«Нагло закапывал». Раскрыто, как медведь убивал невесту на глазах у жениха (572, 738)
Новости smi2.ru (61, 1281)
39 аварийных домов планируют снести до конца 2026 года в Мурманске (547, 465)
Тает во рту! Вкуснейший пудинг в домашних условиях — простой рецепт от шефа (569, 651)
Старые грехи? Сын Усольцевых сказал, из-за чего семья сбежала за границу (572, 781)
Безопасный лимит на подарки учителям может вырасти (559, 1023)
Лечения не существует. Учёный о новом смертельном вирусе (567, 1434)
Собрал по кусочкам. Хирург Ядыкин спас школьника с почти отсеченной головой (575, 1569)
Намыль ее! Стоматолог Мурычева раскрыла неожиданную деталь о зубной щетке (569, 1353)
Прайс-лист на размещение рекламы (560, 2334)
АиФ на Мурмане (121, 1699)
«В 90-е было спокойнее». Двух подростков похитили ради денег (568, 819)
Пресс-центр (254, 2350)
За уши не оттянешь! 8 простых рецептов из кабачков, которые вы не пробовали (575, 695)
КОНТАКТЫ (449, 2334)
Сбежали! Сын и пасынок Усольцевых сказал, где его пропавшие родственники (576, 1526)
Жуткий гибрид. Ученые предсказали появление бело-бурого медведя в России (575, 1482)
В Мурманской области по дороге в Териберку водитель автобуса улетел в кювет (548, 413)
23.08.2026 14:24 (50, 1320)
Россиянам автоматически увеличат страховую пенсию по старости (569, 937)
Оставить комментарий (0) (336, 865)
****************
In the material above, the line with "В Мурманской области" marks the start. Print it and every line after it through the last, exactly.

В Мурманской области по дороге в Териберку водитель автобуса улетел в кювет (548, 413)
23.08.2026 14:24 (50, 1320)
Россиянам автоматически увеличат страховую пенсию по старости (569, 937)
Оставить комментарий (0) (336, 865)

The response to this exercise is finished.